What you should do ▸
Among the lines below, output only those between the line holding "Screen dimensions: 1920x1080" and the line holding "Task: Click the first input field showing 70", inclusive, exactly as written and with no pictures.

[[ Given data open ]]

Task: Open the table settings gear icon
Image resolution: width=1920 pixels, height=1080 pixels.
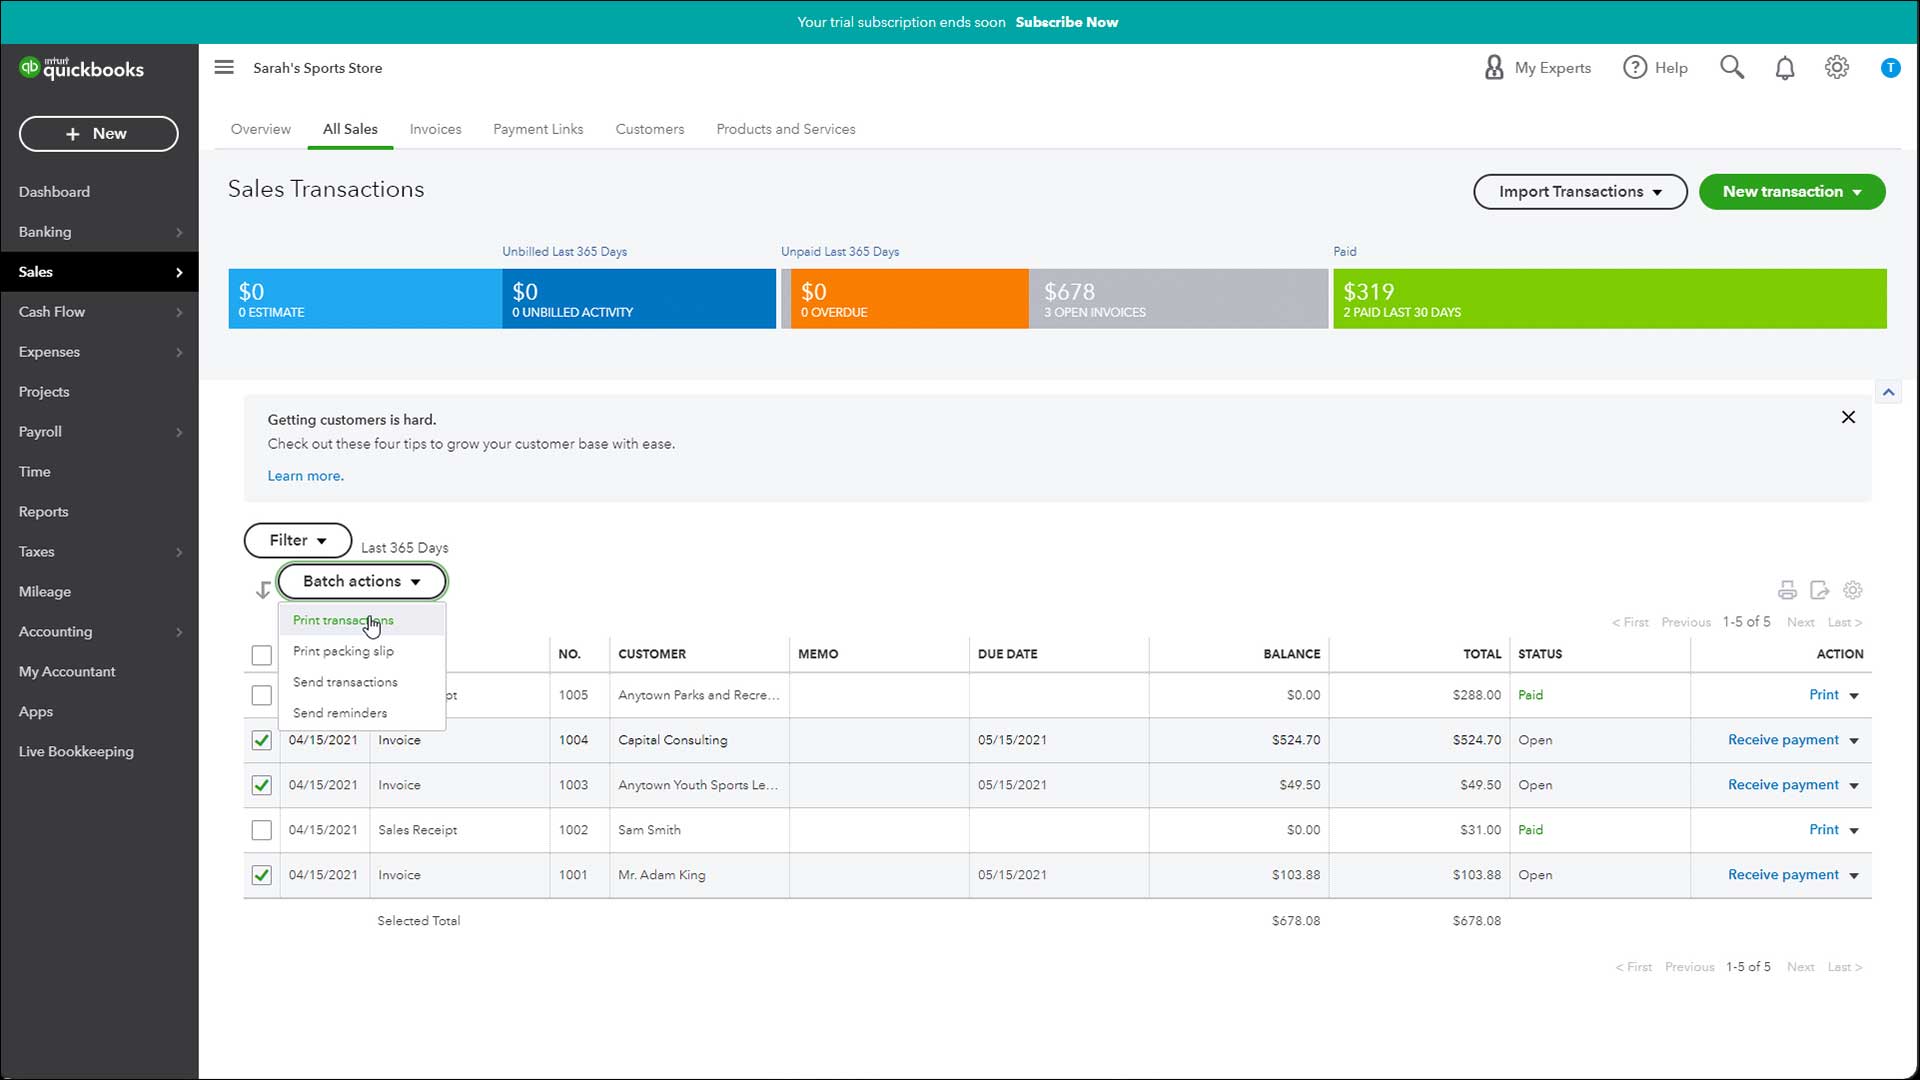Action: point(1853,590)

[[ Given data closed ]]
[[ Given data open ]]

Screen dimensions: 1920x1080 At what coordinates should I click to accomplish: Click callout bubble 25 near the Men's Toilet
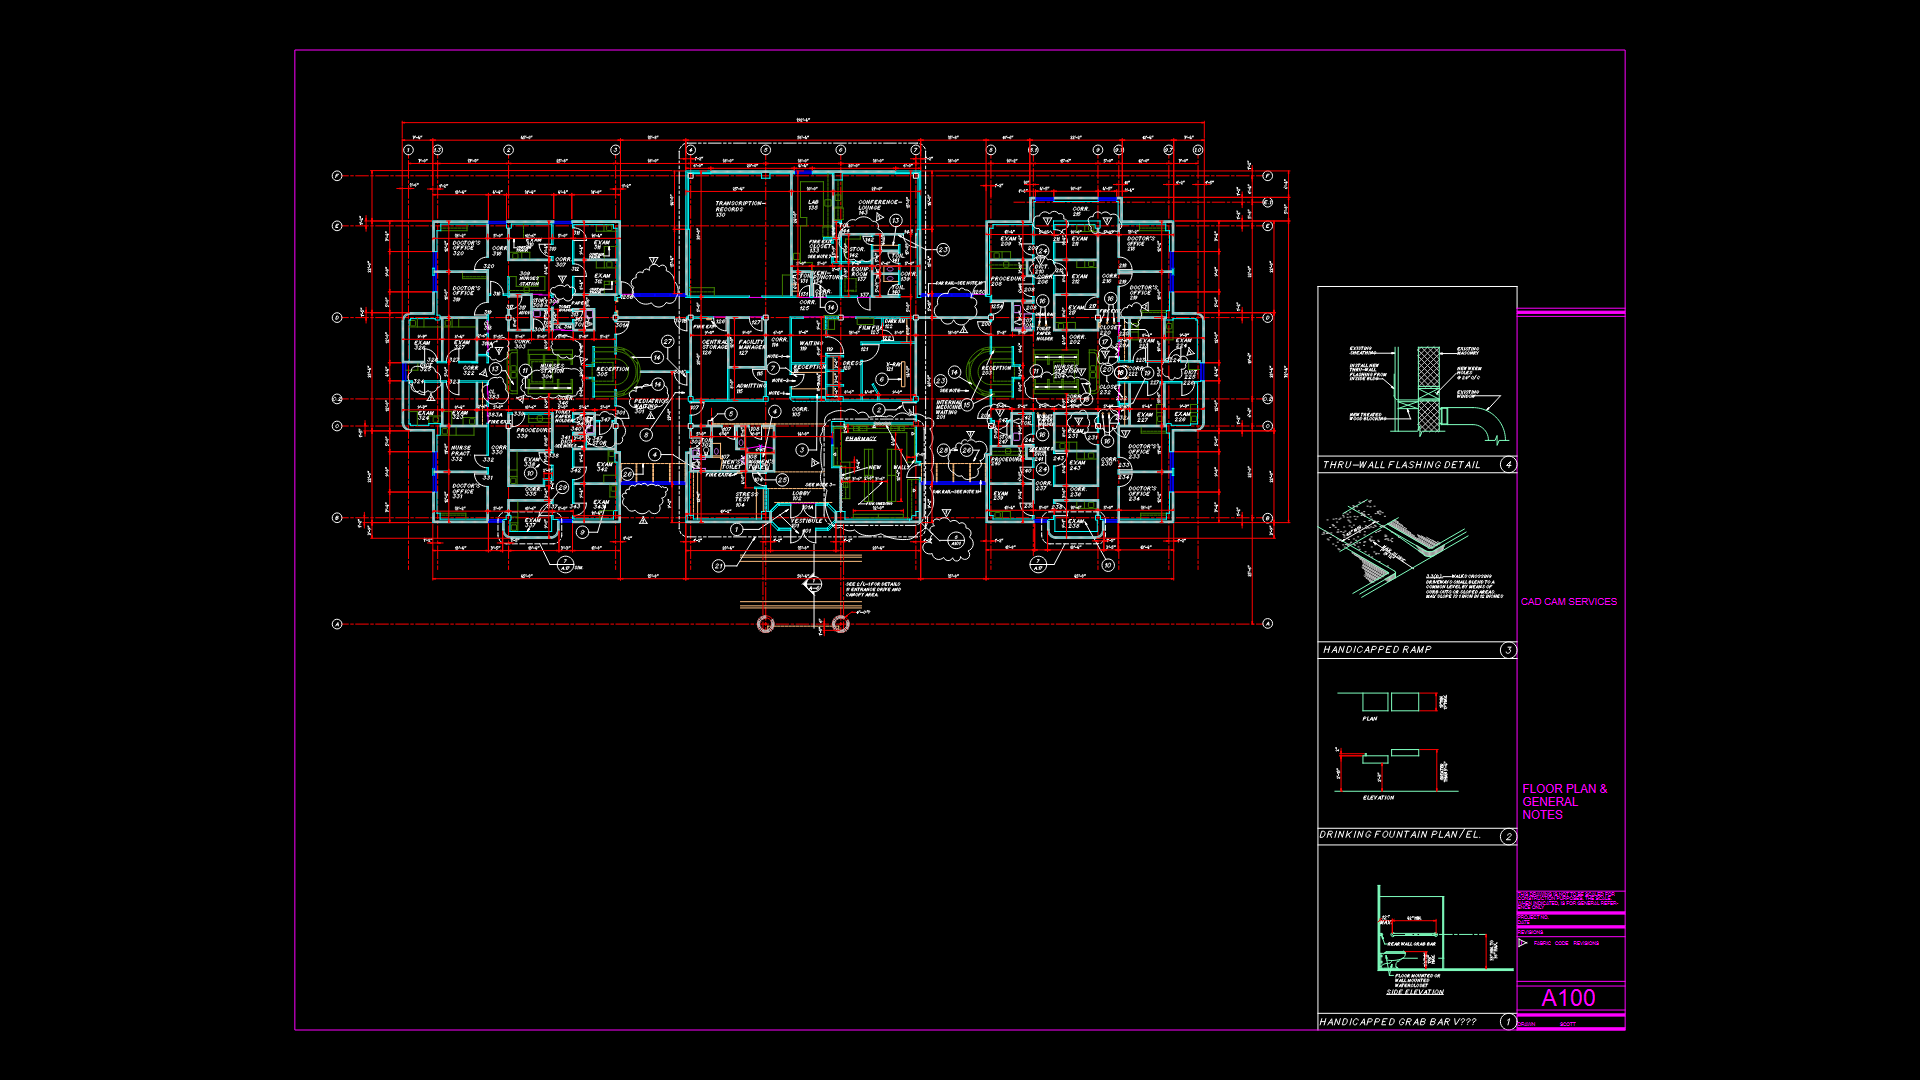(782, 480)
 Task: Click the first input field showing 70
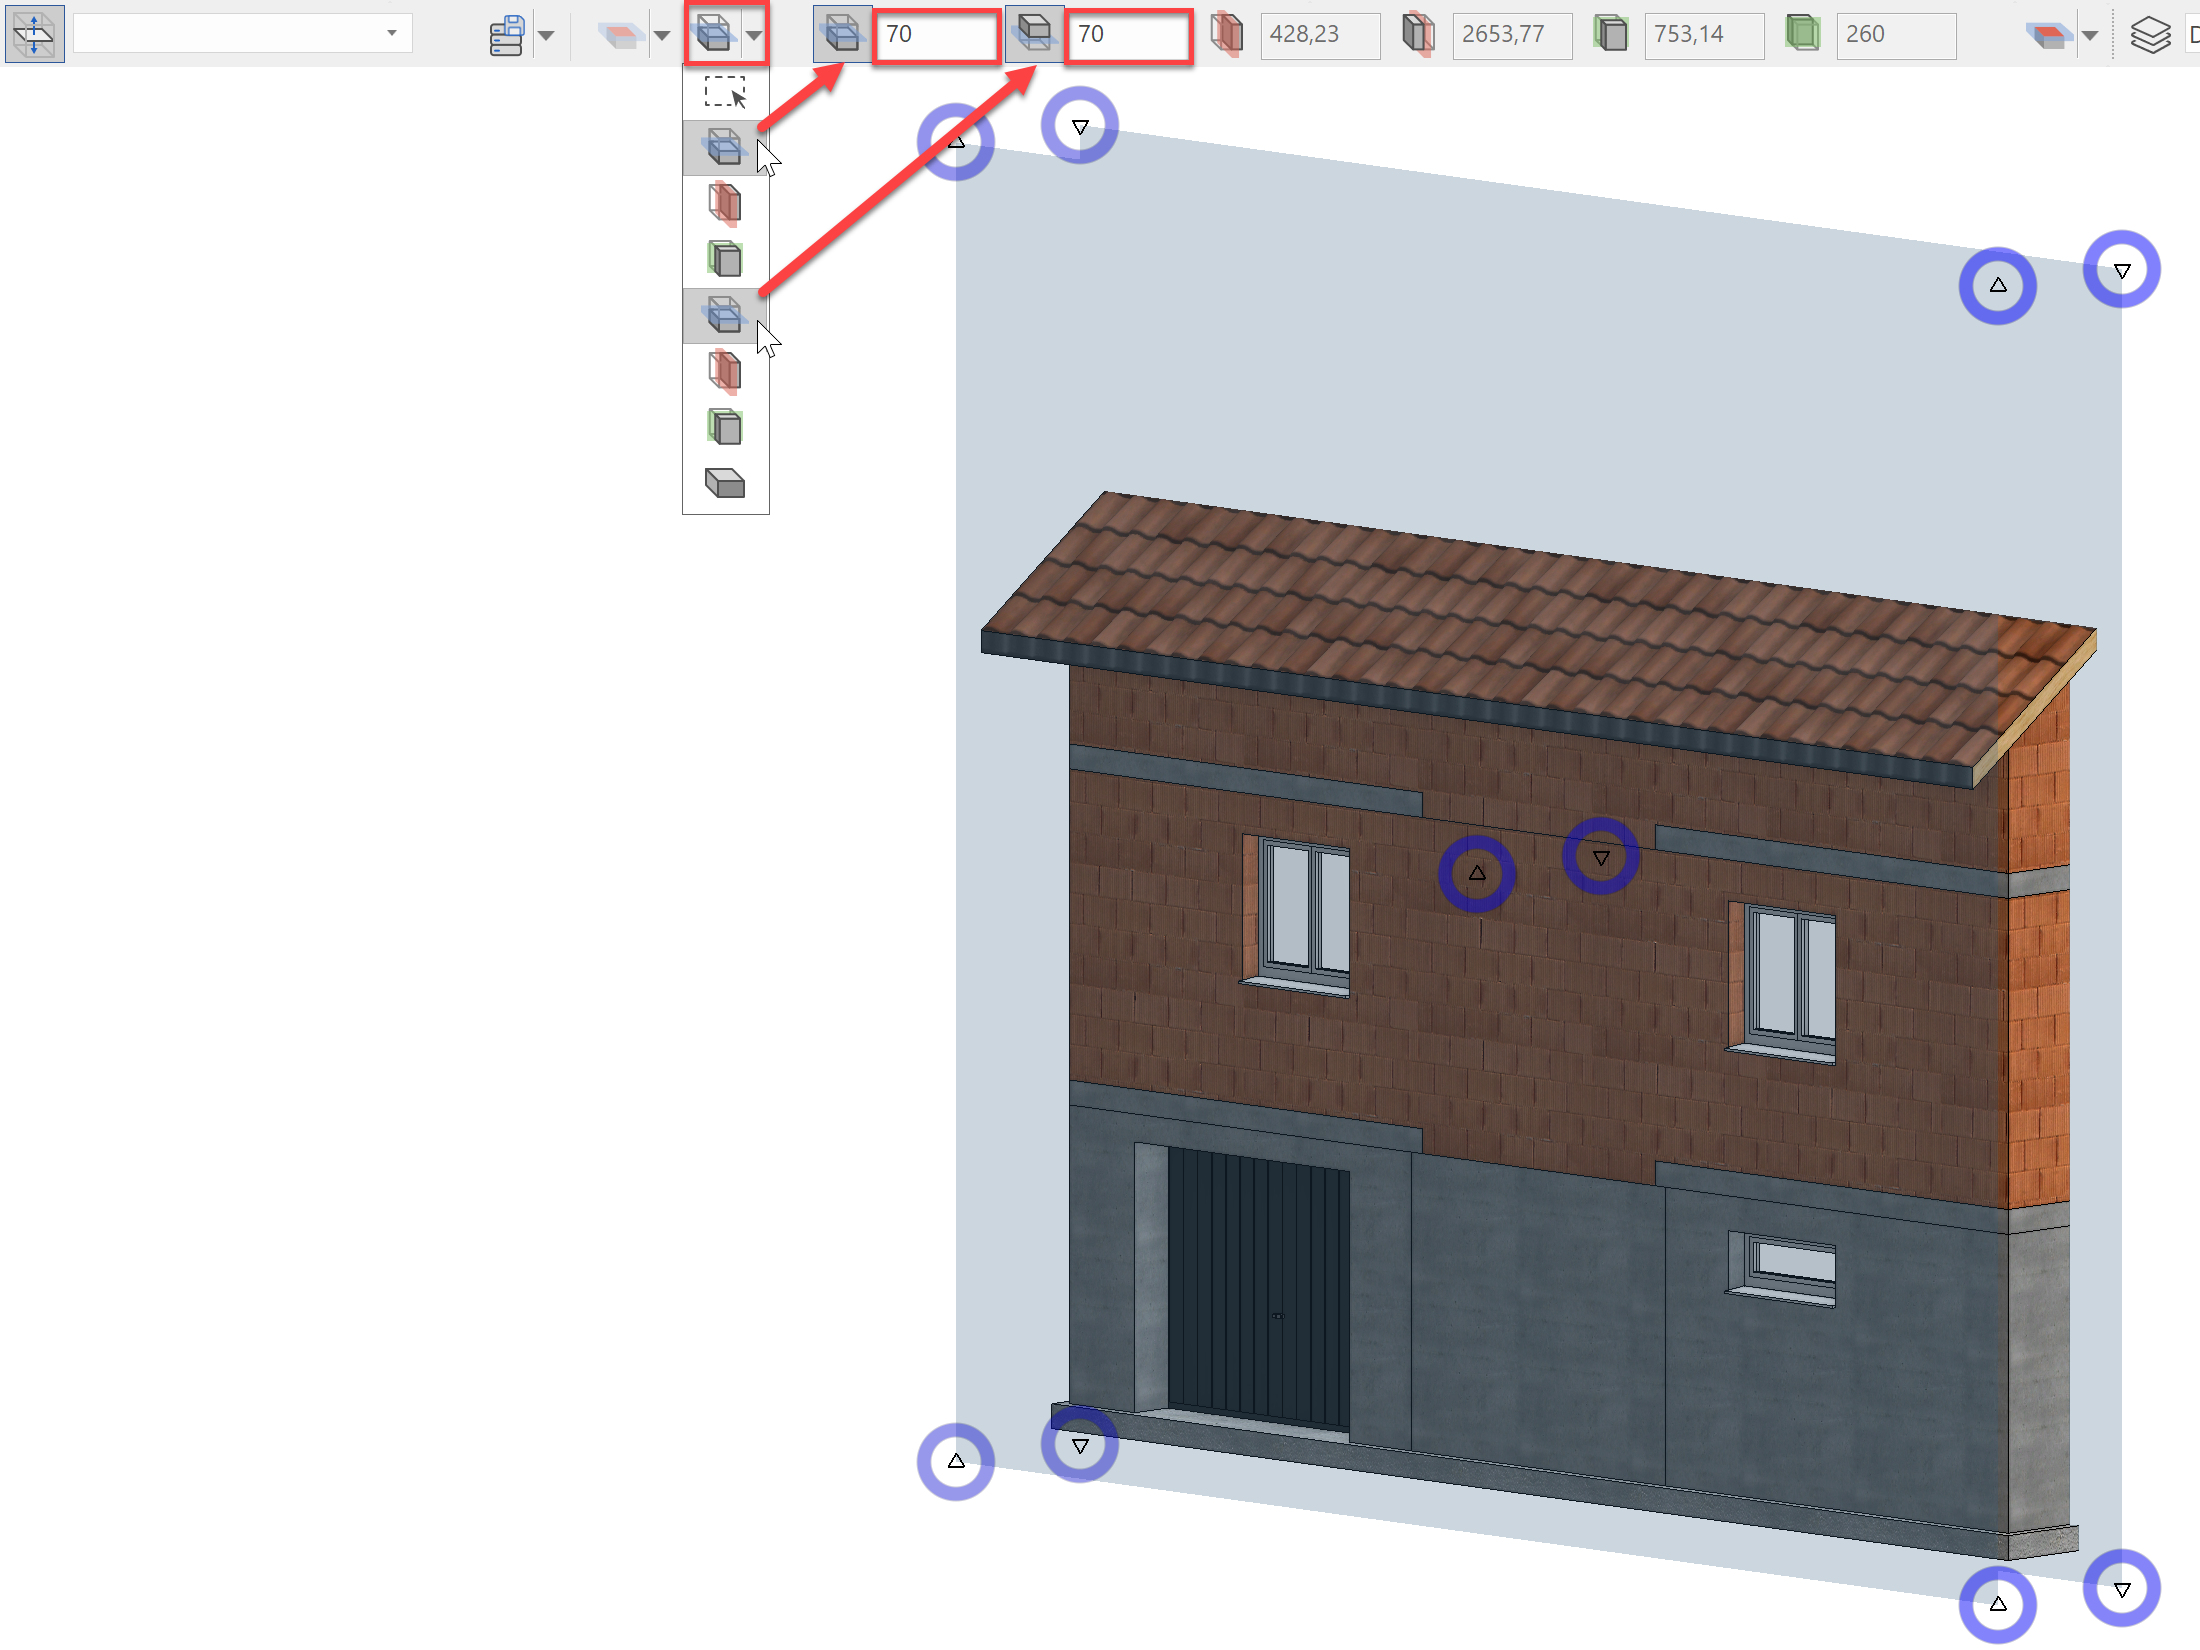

[[ Given data closed ]]

Problem solution ▸
Screen dimensions: 1920x1080 At what coordinates should I click to accomplish: Click callout bubble 25 near the Men's Toilet
(782, 480)
 Task: Click the first input field showing 70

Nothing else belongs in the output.